Mackenzie, who earned the nickname ‘Frenzy Mackenzie’, aimed for a film of high style with everything done out on location, much of it around Docklands. Shand’s yacht, hired according to Hanson from a business type who’d just had the dubious distinction of being kicked out of Idi Amin’s Uganda, was moored at Canary Wharf where today the huge skyscraper stands. Then it was just an open dock with a tatty little shed down one side. Though a building site, you could smell in the air that development and rampant capitalism was coming. In this respect, Friday was a very prescient film. The Tories ha
d just swept into power and Shand, the old-fashioned crook-turned-capitalist, was keen to embrace the ruthless free market ideals of the onrushing 1980s. His scheme to set up a semi-legit international consortium to redevelop Docklands using Mafia money made him the bastard offspring of Al Capone and Margaret Thatcher. ‘He was definitely a proponent of Thatcherism,’ Mackenzie suggests. ‘He had the local councillor in his back pocket, which was sort of shades of what was happening with Docklands. There was an awful lot of baksheesh going on. But you felt that entrepreneurial stuff, this mobster extolling the cultural values of London. Maybe Thatcher was inspired by him!’

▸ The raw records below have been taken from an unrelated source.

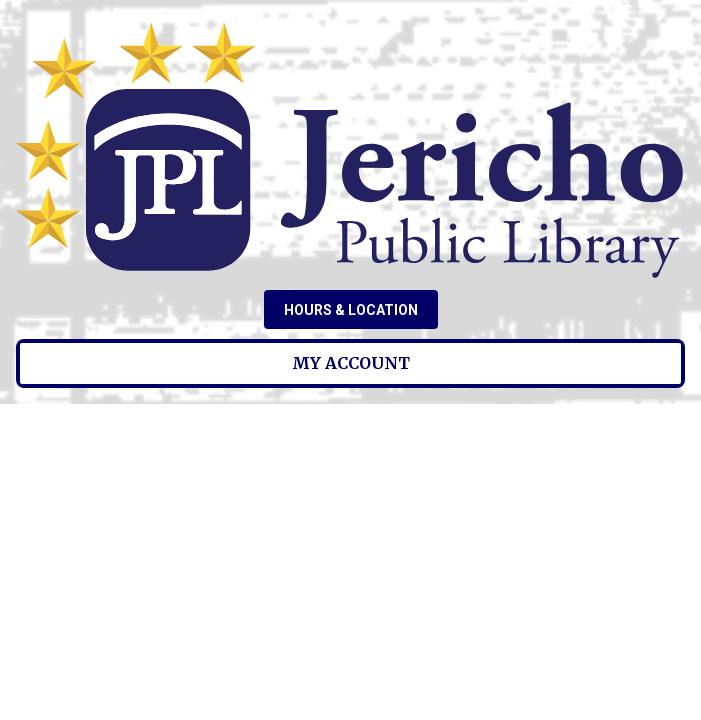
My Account (351, 363)
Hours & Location (351, 310)
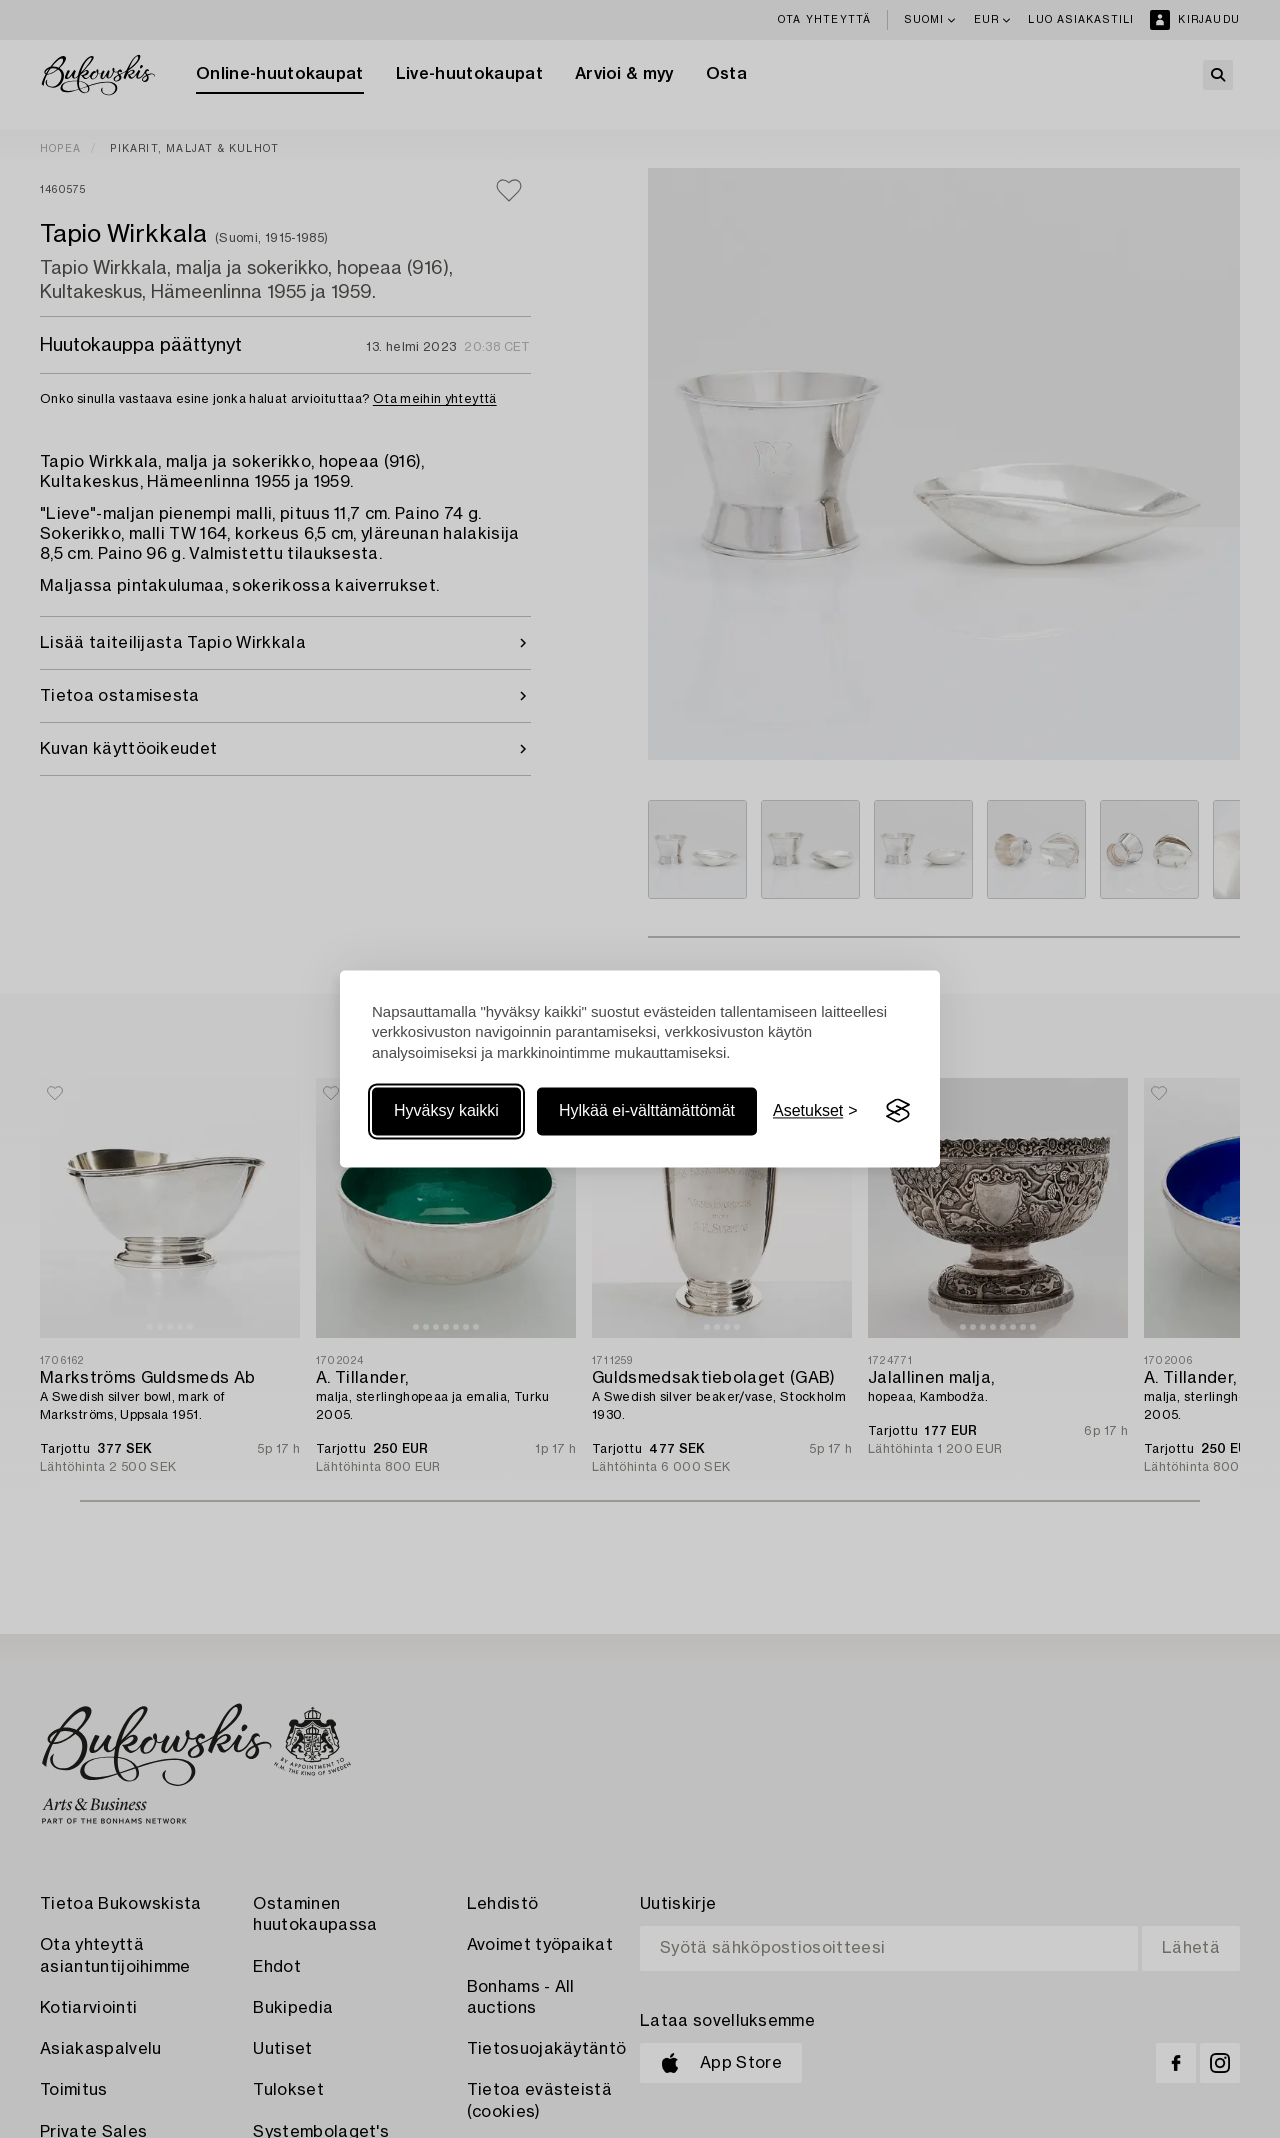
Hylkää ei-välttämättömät (647, 1110)
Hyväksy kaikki (446, 1110)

The Long Good Friday opened in London during February 1981, notching up record-breaking business in some cinemas. It wasn’t long before touts were operating in the West End selling tickets for double the face value and, later, even bootleg videos, the dubious quality of which appalled Mackenzie. It was a hit, no doubt due to the near universal critical response. ‘The first British thriller to even approach the crackling vitality of the classic Hollywood gangster movies,’ said the Daily Mail.
Hoskins was especially singled out for praise. ‘Not since Edward G Robinson has a character actor dominated a thriller,’ wrote the Sunday Times. Going on to win the Evening Standard award for Best Actor and also nominated for a BAFTA, Hoskins was catapulted into the big time becoming one of Britain’s biggest film stars in the Eighties. Keefe remembers with fondness an occasion when he phoned Hoskins up about something soon after the actor had taken off in Hollywood and getting the reply, ‘What you don’t seem to realise, Barrie, is now I’m in a different stratosphere.’